Liu J. Wang X. Shigenaga MK. Yeo HC. Mori A. Ames BN. Institution
Molecular and Cell Biology, Division of Biochemistry and Molecular Biology, University of California, Berkeley 94720, USA. Title
Immobilization stress causes oxidative damage to lipid, protein, and DNA in the brain of rats [see comments]. Comments
Comment in: FASEB J 1997 Apr;11(5):374-5 Source
FASEB Journal. 10(13):1532-8, 1996 Nov. Abstract
Immobilization stress of male
Sprague-Dawley rats induces oxidative damage to lipid, protein, and DNA in the brain. Significant increases in lipid peroxidation were found in the cerebral cortex, cerebellum, hippocampus, and midbrain compared to the unstressed controls.

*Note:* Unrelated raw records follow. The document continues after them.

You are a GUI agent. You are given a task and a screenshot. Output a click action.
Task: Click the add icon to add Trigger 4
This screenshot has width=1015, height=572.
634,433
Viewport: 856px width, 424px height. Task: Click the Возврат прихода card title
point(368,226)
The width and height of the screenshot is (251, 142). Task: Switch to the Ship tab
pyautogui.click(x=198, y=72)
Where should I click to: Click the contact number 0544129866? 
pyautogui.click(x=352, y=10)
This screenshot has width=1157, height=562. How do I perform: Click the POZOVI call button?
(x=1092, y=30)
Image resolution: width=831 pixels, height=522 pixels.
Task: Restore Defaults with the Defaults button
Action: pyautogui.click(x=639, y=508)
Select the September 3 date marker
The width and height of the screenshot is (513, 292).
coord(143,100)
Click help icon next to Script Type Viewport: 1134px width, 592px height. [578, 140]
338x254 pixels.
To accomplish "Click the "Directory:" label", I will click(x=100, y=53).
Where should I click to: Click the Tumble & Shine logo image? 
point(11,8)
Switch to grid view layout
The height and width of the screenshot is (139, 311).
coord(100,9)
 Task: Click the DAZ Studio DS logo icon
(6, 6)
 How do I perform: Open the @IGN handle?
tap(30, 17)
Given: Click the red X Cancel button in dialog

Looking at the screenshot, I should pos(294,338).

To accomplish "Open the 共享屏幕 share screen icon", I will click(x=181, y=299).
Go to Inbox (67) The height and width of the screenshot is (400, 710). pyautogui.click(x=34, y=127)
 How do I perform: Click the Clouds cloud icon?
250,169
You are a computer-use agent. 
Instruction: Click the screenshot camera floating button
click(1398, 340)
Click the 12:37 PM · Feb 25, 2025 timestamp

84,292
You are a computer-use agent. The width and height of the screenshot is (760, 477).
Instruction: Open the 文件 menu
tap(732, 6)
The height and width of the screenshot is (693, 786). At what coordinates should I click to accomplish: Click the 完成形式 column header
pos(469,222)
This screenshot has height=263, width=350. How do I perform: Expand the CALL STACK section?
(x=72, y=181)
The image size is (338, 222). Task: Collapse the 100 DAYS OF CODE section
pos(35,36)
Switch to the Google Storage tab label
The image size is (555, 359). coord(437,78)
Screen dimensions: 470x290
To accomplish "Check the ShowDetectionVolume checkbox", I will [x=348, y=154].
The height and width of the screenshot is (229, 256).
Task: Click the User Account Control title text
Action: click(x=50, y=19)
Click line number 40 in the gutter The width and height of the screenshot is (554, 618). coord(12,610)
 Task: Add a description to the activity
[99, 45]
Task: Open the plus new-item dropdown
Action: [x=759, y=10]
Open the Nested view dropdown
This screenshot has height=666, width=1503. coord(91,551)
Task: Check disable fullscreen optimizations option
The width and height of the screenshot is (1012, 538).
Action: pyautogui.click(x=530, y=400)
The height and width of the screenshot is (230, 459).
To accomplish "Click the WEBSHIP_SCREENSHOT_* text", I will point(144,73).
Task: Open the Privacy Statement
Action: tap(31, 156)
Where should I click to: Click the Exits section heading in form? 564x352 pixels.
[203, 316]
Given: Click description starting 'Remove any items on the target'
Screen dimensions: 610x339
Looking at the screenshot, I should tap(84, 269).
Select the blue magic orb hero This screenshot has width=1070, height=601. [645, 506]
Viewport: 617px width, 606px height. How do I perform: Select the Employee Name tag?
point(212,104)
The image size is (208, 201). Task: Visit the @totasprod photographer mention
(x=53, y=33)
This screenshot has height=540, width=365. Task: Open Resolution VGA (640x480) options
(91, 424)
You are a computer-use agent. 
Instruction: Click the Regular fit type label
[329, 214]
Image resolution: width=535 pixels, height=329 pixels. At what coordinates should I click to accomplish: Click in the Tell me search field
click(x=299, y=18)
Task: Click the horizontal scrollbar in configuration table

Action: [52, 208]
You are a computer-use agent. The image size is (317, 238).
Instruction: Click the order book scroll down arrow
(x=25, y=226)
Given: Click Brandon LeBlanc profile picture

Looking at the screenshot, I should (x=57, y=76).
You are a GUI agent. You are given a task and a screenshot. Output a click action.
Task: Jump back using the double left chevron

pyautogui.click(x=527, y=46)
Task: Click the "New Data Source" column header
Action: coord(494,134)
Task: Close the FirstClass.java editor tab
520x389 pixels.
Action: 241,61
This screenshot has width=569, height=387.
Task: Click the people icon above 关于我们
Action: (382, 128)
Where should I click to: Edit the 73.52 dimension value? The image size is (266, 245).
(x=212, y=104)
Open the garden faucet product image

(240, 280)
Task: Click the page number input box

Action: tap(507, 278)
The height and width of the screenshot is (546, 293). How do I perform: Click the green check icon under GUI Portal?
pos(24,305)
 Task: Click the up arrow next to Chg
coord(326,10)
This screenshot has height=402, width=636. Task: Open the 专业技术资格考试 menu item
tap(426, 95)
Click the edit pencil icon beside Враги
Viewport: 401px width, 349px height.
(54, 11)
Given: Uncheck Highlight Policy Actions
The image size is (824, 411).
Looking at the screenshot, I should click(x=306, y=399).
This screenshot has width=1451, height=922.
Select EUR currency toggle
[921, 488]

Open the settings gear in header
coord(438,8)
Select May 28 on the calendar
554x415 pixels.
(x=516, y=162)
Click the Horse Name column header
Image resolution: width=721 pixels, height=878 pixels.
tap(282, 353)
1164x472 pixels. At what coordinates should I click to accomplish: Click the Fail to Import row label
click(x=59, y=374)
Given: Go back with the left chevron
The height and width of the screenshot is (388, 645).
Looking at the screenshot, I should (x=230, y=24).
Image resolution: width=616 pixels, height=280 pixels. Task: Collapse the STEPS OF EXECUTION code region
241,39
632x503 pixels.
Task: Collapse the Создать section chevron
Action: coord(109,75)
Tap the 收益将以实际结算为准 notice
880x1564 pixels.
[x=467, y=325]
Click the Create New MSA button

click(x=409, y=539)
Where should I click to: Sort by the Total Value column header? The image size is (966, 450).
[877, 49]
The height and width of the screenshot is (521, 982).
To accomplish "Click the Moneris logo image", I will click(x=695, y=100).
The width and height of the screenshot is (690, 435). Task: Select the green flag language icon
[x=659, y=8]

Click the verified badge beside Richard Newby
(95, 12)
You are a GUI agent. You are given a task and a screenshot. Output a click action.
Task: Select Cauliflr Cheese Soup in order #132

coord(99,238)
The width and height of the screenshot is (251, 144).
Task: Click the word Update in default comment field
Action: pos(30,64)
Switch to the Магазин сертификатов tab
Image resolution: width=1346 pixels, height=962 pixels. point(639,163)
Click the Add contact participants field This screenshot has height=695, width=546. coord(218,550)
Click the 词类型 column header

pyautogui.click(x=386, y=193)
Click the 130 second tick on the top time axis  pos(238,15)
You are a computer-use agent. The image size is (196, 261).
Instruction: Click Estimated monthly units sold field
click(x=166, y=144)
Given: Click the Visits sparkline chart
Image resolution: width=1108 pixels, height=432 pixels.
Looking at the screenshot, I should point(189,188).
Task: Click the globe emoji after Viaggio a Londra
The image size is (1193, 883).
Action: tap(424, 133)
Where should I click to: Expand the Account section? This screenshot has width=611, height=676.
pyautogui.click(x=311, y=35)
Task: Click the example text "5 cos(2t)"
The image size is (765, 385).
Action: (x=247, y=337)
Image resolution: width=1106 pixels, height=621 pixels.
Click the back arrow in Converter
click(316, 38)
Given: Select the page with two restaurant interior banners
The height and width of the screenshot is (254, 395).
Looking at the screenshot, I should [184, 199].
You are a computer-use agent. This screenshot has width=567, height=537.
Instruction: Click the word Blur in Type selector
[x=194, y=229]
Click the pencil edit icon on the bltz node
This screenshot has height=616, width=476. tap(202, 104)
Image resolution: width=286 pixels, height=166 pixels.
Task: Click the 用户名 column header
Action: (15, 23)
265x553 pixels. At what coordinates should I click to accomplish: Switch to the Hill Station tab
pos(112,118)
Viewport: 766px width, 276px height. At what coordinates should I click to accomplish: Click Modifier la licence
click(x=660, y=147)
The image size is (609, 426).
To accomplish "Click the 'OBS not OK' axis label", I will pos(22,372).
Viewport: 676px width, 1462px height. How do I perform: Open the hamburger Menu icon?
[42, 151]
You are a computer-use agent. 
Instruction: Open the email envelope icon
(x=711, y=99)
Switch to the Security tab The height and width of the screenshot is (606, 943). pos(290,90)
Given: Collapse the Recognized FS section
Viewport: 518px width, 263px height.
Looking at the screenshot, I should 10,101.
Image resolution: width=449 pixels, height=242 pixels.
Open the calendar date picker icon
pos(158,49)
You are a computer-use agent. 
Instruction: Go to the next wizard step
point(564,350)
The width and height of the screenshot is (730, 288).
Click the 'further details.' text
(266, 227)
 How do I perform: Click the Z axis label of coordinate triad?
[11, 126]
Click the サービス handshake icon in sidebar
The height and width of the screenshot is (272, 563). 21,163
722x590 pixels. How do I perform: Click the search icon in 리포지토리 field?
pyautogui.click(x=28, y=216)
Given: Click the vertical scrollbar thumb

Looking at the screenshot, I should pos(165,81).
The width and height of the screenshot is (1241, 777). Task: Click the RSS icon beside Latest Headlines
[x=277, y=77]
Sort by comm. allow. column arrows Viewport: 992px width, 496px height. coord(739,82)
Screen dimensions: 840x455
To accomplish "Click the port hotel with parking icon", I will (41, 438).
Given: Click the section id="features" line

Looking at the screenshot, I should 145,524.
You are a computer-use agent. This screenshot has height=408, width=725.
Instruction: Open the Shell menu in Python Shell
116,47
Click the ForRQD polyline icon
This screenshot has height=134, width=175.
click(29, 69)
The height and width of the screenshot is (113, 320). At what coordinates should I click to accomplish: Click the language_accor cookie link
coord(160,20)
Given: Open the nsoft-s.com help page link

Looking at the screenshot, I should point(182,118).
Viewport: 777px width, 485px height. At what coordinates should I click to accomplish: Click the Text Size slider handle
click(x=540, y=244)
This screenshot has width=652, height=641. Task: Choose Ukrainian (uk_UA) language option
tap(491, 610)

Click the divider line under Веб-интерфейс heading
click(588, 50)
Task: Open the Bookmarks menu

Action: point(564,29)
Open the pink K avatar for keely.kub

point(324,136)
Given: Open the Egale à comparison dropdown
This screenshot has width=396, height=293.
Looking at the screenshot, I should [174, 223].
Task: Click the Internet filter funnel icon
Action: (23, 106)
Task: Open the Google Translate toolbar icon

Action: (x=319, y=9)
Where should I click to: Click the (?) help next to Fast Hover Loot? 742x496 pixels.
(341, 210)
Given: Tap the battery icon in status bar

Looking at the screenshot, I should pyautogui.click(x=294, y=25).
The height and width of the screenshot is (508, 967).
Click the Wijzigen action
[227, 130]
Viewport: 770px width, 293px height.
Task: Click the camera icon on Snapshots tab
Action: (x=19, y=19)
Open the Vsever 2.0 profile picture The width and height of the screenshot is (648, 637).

Significant increases in levels of protein oxidation were also found in the cortex, hypothalamus, striatum, and medulla oblongata. Oxidative nuclear DNA damage increased after stress in all brain regions, although only the cerebral cortex showed a significant increase. Depletion of glutathione showed some stimulation to oxidative damage in the unstressed control and stressed animals. Further studies of the mitochondrial and cytosol fractions of cerebral cortex demonstrated that mitochondria showed a significantly greater increase in lipid peroxidation and protein oxidation than cytosol. Data from plasma and liver showed oxidative damage similar to that of the brain. These findings provide evidence to support the idea that stress produces oxidants, and that the oxidative damage in stress could contribute to the degenerative diseases of aging, including brain dysfunction.